◆ To be done: Format the lines of the data as a Markdown table with the columns Row and Line, starting at the line that contains "Where should I click to: Open Azure" and ending with the last line of the data, both included. Number the rows and leave out blank lines.

◆ Data rows:
## start
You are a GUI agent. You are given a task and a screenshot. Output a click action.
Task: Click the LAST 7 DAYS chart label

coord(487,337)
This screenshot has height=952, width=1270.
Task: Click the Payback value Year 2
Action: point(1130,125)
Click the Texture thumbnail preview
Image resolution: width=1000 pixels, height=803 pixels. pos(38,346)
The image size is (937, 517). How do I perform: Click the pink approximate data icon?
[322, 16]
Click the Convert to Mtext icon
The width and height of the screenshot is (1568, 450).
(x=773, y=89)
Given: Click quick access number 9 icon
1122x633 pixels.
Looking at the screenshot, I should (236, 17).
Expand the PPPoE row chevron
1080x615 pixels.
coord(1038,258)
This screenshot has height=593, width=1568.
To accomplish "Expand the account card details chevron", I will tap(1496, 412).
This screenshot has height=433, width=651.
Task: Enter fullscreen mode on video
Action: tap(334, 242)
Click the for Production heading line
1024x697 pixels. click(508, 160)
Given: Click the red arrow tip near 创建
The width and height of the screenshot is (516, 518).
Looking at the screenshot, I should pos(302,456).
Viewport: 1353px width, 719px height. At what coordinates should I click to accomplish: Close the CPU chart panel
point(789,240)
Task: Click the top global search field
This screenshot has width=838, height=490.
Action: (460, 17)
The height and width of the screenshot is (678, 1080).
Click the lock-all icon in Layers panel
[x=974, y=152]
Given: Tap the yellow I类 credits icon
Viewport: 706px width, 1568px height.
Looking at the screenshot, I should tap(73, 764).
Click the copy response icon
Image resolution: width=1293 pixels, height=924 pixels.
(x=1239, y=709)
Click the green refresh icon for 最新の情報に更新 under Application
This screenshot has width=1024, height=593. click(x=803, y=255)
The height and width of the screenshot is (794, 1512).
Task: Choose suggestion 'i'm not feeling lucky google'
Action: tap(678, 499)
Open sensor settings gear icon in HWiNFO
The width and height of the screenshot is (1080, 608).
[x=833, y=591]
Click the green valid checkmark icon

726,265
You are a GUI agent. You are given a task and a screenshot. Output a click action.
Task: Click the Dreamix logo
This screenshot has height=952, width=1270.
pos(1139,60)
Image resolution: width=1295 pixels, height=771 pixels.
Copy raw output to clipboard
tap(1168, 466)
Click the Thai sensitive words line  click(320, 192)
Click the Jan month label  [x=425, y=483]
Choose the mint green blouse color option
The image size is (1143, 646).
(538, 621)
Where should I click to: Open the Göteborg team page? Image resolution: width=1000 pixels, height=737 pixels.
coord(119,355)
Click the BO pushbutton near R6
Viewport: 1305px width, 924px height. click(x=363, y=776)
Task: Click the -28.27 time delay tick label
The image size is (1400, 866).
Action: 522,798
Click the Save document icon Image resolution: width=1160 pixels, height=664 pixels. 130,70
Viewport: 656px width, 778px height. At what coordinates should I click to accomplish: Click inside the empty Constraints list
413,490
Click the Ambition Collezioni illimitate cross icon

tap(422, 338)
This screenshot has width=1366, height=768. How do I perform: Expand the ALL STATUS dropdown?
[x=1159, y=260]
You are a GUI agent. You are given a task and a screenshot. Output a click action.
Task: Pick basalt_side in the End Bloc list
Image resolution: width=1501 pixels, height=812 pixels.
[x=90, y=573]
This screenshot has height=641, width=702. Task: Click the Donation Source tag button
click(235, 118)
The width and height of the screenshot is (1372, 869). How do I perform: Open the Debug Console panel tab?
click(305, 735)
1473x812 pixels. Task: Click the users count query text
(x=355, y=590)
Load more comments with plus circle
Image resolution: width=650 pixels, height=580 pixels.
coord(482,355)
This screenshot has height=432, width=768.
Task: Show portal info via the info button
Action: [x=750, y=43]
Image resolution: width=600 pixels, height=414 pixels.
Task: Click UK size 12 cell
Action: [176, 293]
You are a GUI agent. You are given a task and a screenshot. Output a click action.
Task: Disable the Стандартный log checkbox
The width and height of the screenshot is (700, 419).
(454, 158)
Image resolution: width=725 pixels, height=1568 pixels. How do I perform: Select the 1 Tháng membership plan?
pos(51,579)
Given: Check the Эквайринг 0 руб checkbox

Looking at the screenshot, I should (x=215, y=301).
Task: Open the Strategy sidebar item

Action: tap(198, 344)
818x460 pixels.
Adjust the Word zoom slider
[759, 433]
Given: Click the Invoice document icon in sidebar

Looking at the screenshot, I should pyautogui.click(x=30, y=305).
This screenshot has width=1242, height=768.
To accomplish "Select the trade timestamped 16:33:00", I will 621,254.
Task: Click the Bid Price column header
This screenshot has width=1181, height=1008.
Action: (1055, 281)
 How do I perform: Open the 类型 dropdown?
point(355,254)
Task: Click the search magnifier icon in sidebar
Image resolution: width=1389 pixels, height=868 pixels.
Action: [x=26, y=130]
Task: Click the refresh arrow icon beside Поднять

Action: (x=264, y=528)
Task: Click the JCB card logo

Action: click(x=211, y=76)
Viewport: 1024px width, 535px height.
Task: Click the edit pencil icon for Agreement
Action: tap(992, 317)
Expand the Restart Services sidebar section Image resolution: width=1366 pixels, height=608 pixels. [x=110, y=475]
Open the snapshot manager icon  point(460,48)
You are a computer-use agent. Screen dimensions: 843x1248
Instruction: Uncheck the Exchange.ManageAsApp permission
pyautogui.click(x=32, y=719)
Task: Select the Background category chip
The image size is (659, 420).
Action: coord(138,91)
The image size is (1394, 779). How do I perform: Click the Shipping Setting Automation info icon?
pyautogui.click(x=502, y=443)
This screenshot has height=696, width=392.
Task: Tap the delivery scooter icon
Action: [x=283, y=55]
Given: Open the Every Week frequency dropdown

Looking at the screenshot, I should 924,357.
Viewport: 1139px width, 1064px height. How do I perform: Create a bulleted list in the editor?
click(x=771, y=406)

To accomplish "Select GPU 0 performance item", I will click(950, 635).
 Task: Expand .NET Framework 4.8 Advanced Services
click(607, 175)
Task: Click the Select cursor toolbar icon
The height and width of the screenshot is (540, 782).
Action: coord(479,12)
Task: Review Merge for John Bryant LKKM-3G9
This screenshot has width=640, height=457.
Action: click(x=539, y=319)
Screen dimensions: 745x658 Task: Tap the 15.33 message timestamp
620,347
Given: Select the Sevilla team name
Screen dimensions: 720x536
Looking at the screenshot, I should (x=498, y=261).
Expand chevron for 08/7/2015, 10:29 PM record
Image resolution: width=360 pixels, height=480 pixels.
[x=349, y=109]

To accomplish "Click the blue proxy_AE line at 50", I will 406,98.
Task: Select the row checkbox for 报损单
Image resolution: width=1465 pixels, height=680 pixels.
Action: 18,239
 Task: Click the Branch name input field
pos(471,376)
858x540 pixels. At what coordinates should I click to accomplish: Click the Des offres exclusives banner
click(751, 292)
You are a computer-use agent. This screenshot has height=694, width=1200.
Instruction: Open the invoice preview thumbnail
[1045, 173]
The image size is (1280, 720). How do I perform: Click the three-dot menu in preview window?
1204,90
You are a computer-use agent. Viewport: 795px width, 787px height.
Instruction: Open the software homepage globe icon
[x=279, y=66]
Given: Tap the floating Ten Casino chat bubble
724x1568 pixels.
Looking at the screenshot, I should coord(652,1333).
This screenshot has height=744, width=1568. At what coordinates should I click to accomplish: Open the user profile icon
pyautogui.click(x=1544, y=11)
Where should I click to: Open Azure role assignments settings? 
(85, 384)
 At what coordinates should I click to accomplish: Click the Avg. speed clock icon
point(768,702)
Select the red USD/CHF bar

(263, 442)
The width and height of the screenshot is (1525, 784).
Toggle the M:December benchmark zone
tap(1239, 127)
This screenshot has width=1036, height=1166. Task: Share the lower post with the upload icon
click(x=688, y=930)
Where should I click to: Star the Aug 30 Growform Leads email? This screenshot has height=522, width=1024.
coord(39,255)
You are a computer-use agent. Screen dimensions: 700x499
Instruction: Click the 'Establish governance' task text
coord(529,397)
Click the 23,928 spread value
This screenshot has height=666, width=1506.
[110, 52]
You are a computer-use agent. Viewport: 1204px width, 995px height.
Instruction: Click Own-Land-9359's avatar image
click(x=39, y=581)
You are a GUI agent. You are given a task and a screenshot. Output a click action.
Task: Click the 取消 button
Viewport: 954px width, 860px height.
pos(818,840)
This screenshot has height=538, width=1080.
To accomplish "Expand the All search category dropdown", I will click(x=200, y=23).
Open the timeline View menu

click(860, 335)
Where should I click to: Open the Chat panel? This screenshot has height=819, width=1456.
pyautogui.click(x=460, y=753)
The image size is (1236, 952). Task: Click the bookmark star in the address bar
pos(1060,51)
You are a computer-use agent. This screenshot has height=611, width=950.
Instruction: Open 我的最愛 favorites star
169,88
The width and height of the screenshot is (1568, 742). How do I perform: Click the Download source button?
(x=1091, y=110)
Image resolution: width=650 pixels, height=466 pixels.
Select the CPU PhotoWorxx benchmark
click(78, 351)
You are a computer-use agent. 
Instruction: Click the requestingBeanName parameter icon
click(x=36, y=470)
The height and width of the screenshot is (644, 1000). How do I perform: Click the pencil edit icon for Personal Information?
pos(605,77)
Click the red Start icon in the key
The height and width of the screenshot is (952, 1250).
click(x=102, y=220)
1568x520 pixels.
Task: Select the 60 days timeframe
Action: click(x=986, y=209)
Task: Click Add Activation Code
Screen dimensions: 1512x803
## end
◆ Problem solution:
| Row | Line |
|---|---|
| 1 | Where should I click to: Open Azure role assignments settings?  |
| 2 | (85, 384) |
| 3 |  At what coordinates should I click to accomplish: Click the Avg. speed clock icon |
| 4 | point(768,702) |
| 5 | Select the red USD/CHF bar |
| 6 | (263, 442) |
| 7 | The width and height of the screenshot is (1525, 784). |
| 8 | Toggle the M:December benchmark zone |
| 9 | tap(1239, 127) |
| 10 | This screenshot has width=1036, height=1166. Task: Share the lower post with the upload icon |
| 11 | click(x=688, y=930) |
| 12 | Where should I click to: Star the Aug 30 Growform Leads email? This screenshot has height=522, width=1024. |
| 13 | coord(39,255) |
| 14 | You are a computer-use agent. Screen dimensions: 700x499 |
| 15 | Instruction: Click the 'Establish governance' task text |
| 16 | coord(529,397) |
| 17 | Click the 23,928 spread value |
| 18 | This screenshot has height=666, width=1506. |
| 19 | [110, 52] |
| 20 | You are a computer-use agent. Viewport: 1204px width, 995px height. |
| 21 | Instruction: Click Own-Land-9359's avatar image |
| 22 | click(x=39, y=581) |
| 23 | You are a GUI agent. You are given a task and a screenshot. Output a click action. |
| 24 | Task: Click the 取消 button |
| 25 | Viewport: 954px width, 860px height. |
| 26 | pos(818,840) |
| 27 | This screenshot has height=538, width=1080. |
| 28 | To accomplish "Expand the All search category dropdown", I will click(x=200, y=23). |
| 29 | Open the timeline View menu |
| 30 | click(860, 335) |
| 31 | Where should I click to: Open the Chat panel? This screenshot has height=819, width=1456. |
| 32 | pyautogui.click(x=460, y=753) |
| 33 | The image size is (1236, 952). Task: Click the bookmark star in the address bar |
| 34 | pos(1060,51) |
| 35 | You are a computer-use agent. This screenshot has height=611, width=950. |
| 36 | Instruction: Open 我的最愛 favorites star |
| 37 | 169,88 |
| 38 | The width and height of the screenshot is (1568, 742). How do I perform: Click the Download source button? |
| 39 | (x=1091, y=110) |
| 40 | Image resolution: width=650 pixels, height=466 pixels. |
| 41 | Select the CPU PhotoWorxx benchmark |
| 42 | click(78, 351) |
| 43 | You are a computer-use agent.  |
| 44 | Instruction: Click the requestingBeanName parameter icon |
| 45 | click(x=36, y=470) |
| 46 | The height and width of the screenshot is (644, 1000). How do I perform: Click the pencil edit icon for Personal Information? |
| 47 | pos(605,77) |
| 48 | Click the red Start icon in the key |
| 49 | The height and width of the screenshot is (952, 1250). |
| 50 | click(x=102, y=220) |
| 51 | 1568x520 pixels. |
| 52 | Task: Select the 60 days timeframe |
| 53 | Action: click(x=986, y=209) |
| 54 | Task: Click Add Activation Code |
| 55 | Screen dimensions: 1512x803 |